"La tierra tiene un nombre común". Clausura del VIII Festival Mundial de Poesía


Una de las características más valiosas de un festival poético es su carácter de comunión. Los asistentes, reunidos en torno a los versos declamados, disfrutan las revelaciones o los hallazgos insondables de la palabra poética. Recuerdo aquí una de las tantas definiciones del mexicano Octavio Paz sobre la poesía: “La poesía es conocimiento, salvación, poder, abandono…plegaria al vacío, diálogo con la ausencia; oración, letanía, presencia. Exorcismo, conjuro, magia”. Todas estas consideraciones pude palparlas ayer 18 de junio en la clausura del VIII Festival Mundial de Poesía, celebrada en la Sala José Félix Ribas, del Teatro Teresa Carreño.

Convocado bajo el lema “La tierra tiene un nombre común”, el cierre del festival estuvo a cargo de los poetas Mark Nowak (Estados Unidos de Norteamérica), Farruco Sexto, Gonzalo Ramírez, Caroline Nderitu (Kenia), Enrique Hernández D’ Jesús, Ybes Jacques Bouin (Francia), Ledo Ivo (Brasil), Pedro Borges, Xuan Bello (España), y cerrando la jornada, el poeta homenajeado, Reynaldo Pérez Só. El poeta Luis Alberto Crespo, presidente de la Casa de las Letras Andrés Bello, dejó bien en claro el orgullo que representa el cierre de este Festival, que por octavo año consecutivo, recobra trascendencia en el panorama literario mundial.

* **OBJETIVOS**:
**a.** Responde estas preguntas sobre el texto acerca de la clausura del festival de poesía:
(i) ¿En qué sala y teatro se celebró la clausura?
(ii) ¿Qué poeta cerró la jornada?
(iii) ¿Qué cargo tiene Luis Alberto Crespo?
**b.** Continúa el texto sobre la clausura del festival de poesía a partir de su última oración.

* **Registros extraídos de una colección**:
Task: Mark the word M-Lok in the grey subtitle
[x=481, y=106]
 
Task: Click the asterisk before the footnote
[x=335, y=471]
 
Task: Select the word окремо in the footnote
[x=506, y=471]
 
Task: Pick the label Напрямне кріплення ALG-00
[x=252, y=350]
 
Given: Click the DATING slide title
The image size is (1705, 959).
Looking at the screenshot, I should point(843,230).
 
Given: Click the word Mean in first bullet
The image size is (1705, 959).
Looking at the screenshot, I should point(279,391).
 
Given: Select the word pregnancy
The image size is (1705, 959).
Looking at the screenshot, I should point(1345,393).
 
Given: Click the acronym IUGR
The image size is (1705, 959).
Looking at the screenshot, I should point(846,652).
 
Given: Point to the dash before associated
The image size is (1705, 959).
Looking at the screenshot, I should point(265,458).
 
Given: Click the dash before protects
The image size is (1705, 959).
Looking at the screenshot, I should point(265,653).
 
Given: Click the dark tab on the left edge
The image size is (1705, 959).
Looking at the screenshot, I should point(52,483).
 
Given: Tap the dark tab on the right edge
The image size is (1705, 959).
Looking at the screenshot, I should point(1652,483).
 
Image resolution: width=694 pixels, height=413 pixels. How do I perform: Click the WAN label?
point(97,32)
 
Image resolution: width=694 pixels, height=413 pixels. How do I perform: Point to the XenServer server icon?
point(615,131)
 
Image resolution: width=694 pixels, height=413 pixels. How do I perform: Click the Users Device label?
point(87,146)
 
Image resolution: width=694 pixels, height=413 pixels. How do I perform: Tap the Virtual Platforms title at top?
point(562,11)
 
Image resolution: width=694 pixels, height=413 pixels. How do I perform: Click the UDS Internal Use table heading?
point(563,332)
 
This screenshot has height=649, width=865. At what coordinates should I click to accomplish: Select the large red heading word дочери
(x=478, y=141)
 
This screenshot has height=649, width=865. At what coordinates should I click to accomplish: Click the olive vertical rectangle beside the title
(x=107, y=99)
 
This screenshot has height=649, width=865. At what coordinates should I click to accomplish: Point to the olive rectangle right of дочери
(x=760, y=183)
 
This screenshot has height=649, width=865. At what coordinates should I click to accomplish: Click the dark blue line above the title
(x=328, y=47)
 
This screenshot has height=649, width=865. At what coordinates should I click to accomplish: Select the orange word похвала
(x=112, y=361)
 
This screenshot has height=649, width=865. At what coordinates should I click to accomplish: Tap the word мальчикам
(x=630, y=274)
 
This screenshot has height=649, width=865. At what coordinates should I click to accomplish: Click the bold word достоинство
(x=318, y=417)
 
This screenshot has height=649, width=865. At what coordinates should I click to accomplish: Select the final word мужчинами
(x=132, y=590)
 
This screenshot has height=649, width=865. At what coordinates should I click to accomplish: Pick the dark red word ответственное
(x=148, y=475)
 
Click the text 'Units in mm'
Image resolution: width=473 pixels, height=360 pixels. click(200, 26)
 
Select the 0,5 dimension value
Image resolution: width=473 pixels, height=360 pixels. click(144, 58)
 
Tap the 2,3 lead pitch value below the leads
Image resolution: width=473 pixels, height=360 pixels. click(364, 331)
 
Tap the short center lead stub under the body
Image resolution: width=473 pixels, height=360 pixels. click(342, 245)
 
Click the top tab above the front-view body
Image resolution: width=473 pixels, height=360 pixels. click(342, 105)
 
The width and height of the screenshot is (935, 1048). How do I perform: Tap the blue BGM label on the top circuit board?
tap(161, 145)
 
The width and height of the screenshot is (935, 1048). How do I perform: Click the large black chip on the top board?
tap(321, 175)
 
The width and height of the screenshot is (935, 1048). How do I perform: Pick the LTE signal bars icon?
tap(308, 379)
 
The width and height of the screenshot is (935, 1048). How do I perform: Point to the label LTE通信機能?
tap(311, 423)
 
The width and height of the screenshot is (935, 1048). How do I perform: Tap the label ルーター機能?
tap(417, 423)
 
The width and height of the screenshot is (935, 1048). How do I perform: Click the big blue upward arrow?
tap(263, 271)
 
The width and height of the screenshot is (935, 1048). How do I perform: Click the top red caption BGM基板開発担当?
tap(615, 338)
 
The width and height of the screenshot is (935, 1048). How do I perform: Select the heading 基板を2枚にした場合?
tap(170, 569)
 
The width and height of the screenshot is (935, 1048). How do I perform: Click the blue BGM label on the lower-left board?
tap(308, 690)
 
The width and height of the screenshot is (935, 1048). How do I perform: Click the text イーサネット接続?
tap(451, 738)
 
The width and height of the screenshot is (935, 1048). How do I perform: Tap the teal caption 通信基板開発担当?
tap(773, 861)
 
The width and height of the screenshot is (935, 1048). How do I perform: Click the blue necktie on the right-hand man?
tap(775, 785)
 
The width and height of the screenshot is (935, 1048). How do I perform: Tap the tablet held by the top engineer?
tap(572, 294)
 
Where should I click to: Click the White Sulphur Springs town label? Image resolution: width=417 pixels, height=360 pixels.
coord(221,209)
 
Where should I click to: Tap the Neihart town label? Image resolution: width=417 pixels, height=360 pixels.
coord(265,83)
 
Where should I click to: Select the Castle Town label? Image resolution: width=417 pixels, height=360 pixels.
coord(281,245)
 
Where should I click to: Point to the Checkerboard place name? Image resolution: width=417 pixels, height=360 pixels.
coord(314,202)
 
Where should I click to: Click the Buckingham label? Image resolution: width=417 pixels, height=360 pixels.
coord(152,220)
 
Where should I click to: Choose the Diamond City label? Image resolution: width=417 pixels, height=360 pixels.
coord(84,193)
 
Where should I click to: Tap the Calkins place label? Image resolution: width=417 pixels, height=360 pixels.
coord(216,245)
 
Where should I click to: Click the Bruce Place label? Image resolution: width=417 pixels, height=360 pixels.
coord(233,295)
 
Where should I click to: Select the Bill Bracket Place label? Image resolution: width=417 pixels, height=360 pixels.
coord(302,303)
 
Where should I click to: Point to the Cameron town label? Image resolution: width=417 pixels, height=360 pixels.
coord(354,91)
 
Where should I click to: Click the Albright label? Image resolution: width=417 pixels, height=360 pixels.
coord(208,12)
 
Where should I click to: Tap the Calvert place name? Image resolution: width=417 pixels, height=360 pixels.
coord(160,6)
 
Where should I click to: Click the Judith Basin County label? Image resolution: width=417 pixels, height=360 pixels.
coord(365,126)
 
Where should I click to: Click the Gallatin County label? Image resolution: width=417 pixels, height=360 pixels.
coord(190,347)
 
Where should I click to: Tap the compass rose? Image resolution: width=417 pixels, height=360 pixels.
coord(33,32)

* **RESPUESTAS ESPERADAS**:
**a.**
(i) En la Sala José Félix Ribas, del Teatro Teresa Carreño.
(ii) Reynaldo Pérez Só, el poeta homenajeado.
(iii) Es presidente de la Casa de las Letras Andrés Bello.

**b.**
Bajo el silencio y la oscuridad de la sala, apareció el poeta norteamericano Mark Nowak, franela negra, pantalón descocido; de su boca todos los hallazgos del desespero, el terror vivido en las profundidades de las minas, la reconstrucción poética de la muerte que se lleva a los seres explotados por la miseria, donde la tierra no regala nada sino olvido.

A continuación, el poeta Farruco Sexto, suéter incaico de finos encajes, zapatos deportivos, mirada nerviosa. En los veinte minutos que duró su lectura (para algunos, motivo de insospechada burla) nos trajo los paisajes de la miel conjugado con lo tangible y lo intangible de la vida; la miel que trae el deseo, el combate, el silencio, la memoria, la voluntad, la solidaridad.


Venida de las profundidades de la selva keniana, hermoso pueblo africano, se asoma la sonrisa encantadora de la poetisa Caroline Nderitu. Una verdadera fiesta la que trajo. Una plegaria, pues; la comunión respecto a lo que es la esperanza. Me produjo una gran alegría la gracia poética de esta joven poeta africana. Versos concretos, efectistas, llamativos, dulces. La fiesta de lo negro; la herencia nuestra.

Con la ironía que siempre lo ha caracterizado, se levanta el poeta Enrique Hernández D’ Jesús. Lo de ironía no es gratuito; que lo diga el dueño de la miel conjugada. Pero volvamos a Hernández: versos alocados, entre la vida del Tigre y sus quehaceres. Lo entendí como un cadáver exquisito, donde jugó con figuras, frases, pasajes. Agradable, sin duda.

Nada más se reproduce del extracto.